Here’s why Gone with the Wind is off of HBO Max for now

Gone With the Wind is gone.

Gone With the Wind is just over 80 years old but is still revered as one of the most decorated pieces of American cinematic art.

As it stands though, HBO Max temporarily removed from the 1939 Oscar winning film from its catalog on Tuesday night, following a public outcry asking for the film to be pulled, according to the Hollywood Reporter.

While the film has always been celebrated as one of the greatest pieces of cinema in America’s history, it’s also wholly problematic. It casts aside the horrors of slavery while romanticizing the Confederacy and glorifying pre-Civil War America.

The streaming service pledged to eventually bring the film back “with a discussion of its historical context.” There’s no current timetable for when the film could return to the platform.

Proponents of the film will point out that actress Hattie McDaniel, who played “Mammy” in the film, became the first black person to win an Oscar, when she won the Best Supporting Actress Academy Award in 1940.

But her character was completely based on a stereotype of black women in the Jim Crow South. She was a caricature and acted as one of the most painful black stereotypes in film.

By the way, she wasn’t even allowed at the film’s premiere.

 

John Ridley, the screenwriter for 12 Years a Slave, perfectly explained why the film needed to be removed in a column he wrote in the LA Times explaining his position.

“It is a film that, as part of the narrative of the “Lost Cause,” romanticizes the Confederacy in a way that continues to give legitimacy to the notion that the secessionist movement was something more, or better, or more noble than what it was — a bloody insurrection to maintain the “right” to own, sell and buy human beings.”

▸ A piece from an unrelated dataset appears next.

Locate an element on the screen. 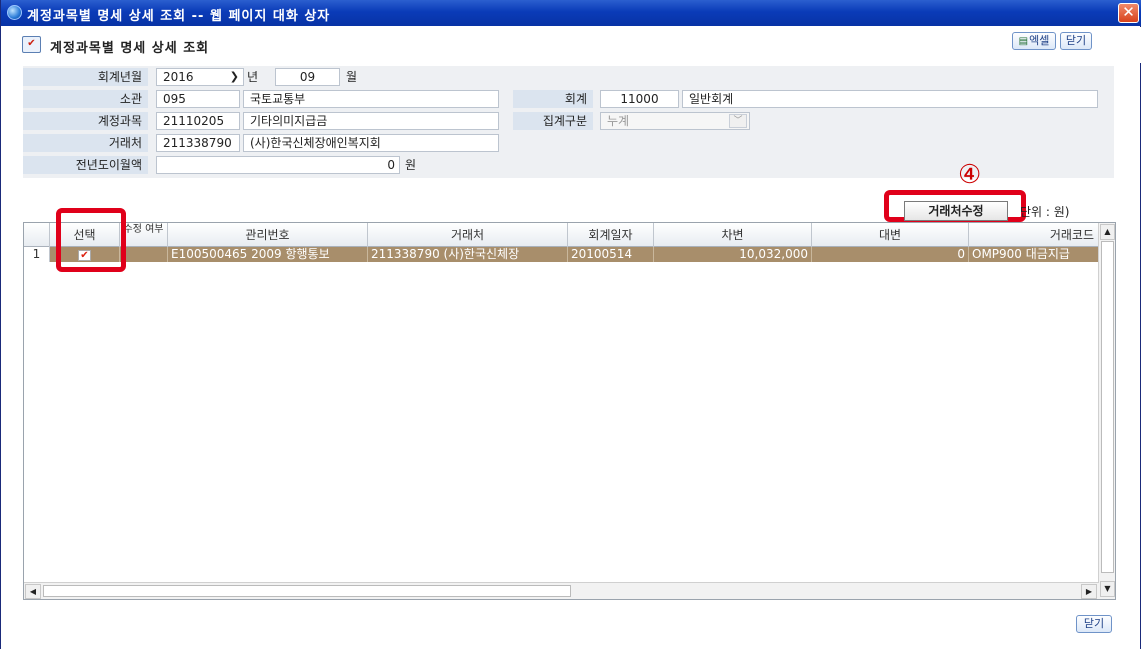 The height and width of the screenshot is (649, 1141). title-bar: 계정과목별 명세 상세 조회 -- 웹 페이지 대화 상자 ✕ is located at coordinates (571, 13).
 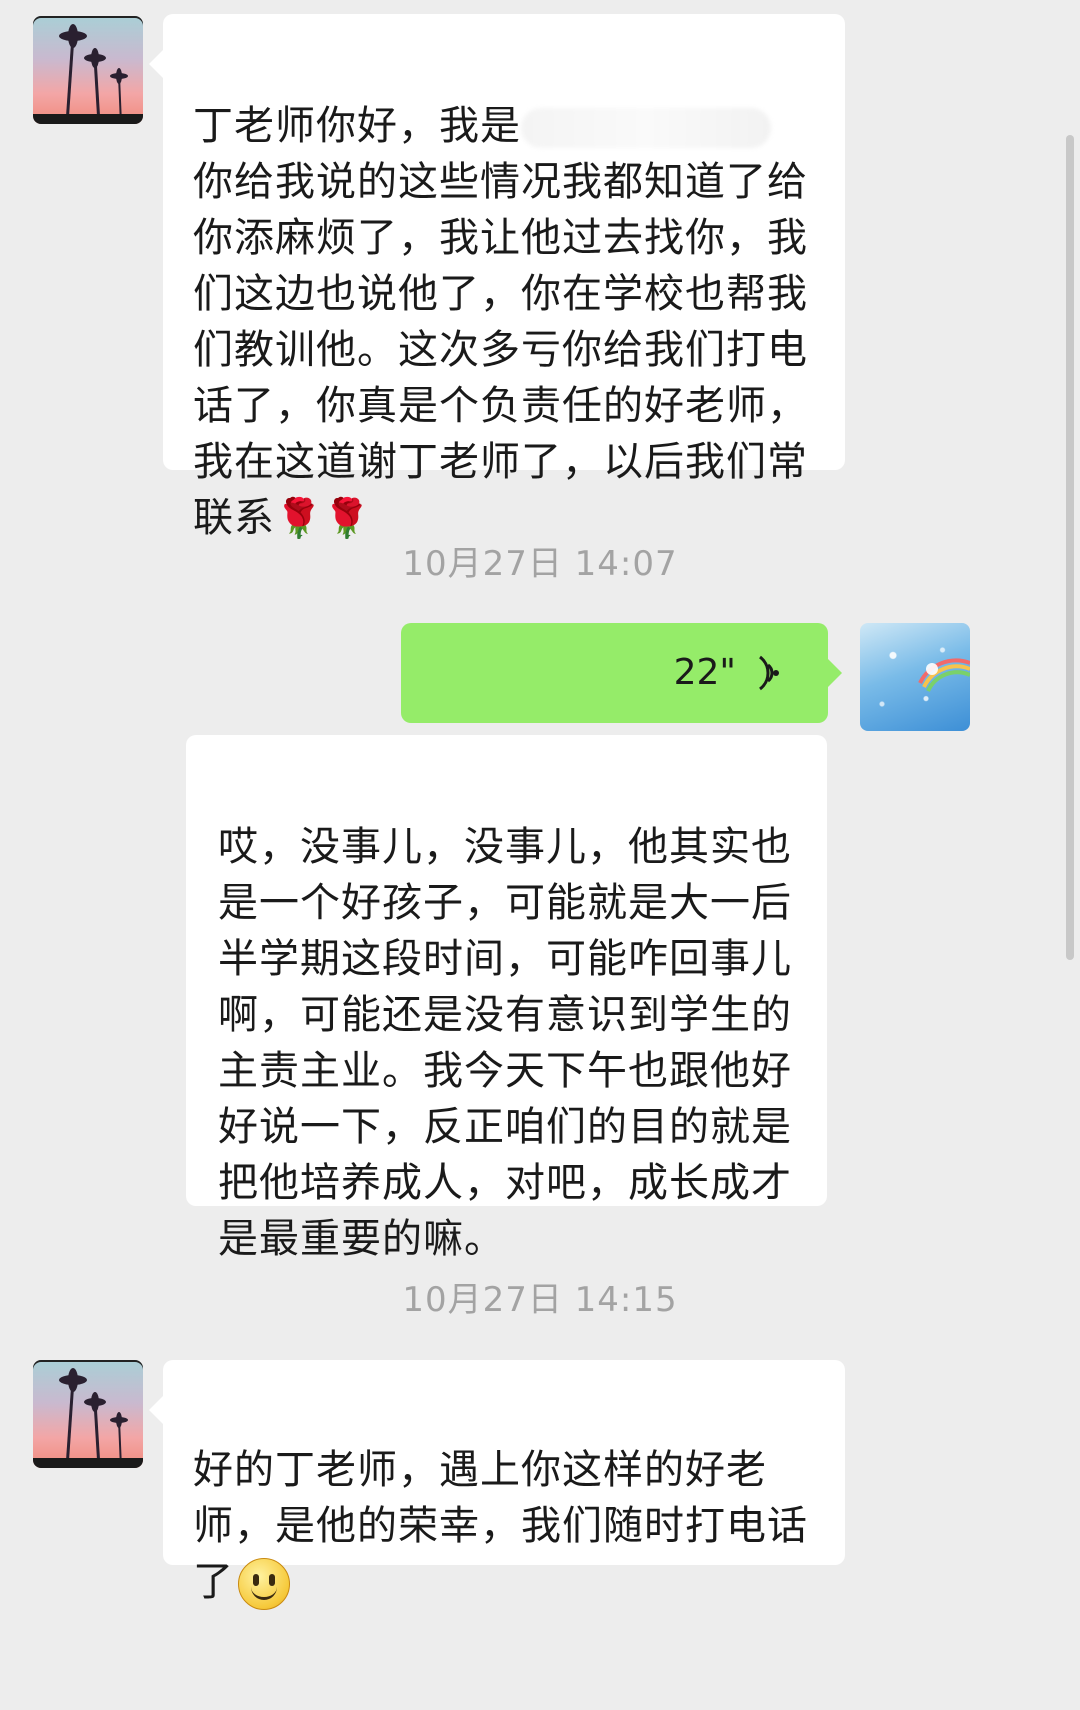 I want to click on voice-duration: 22", so click(x=704, y=672).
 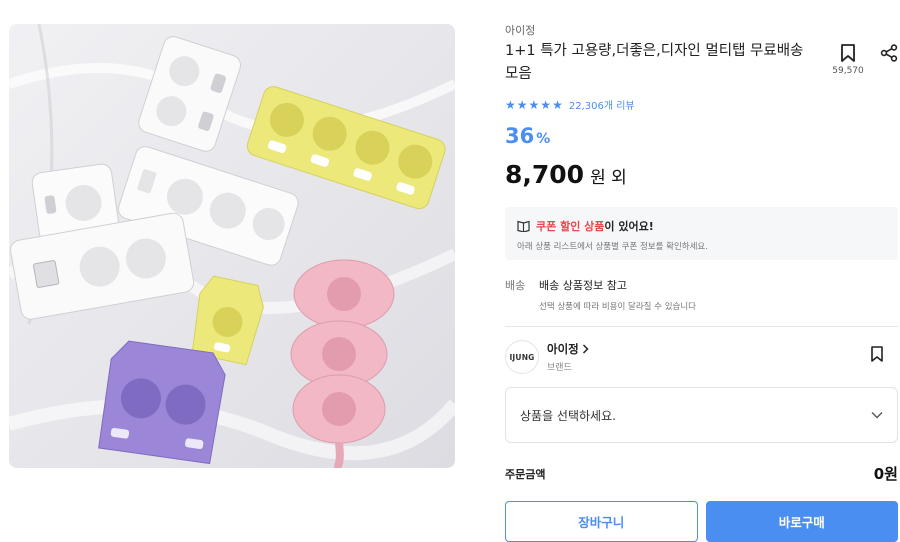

If there’s one thing we can all agree on, it’s that slavery was bad.

This film does nothing in the way of depicting that. Sure, it was a product of its time. But we live in a time where black lives are under attack. In the wake of George Floyd’s killing, films like this have to be admonished and revisited in their proper context.

This is no different than calling for the removal of a Robert E. Lee statue or any other different Confederate memorials erected across the nation.

HBO did the right thing here, but this is just the beginning. They can follow up on this by committing themselves to inclusion by hiring more black creators. That’s meaningful change.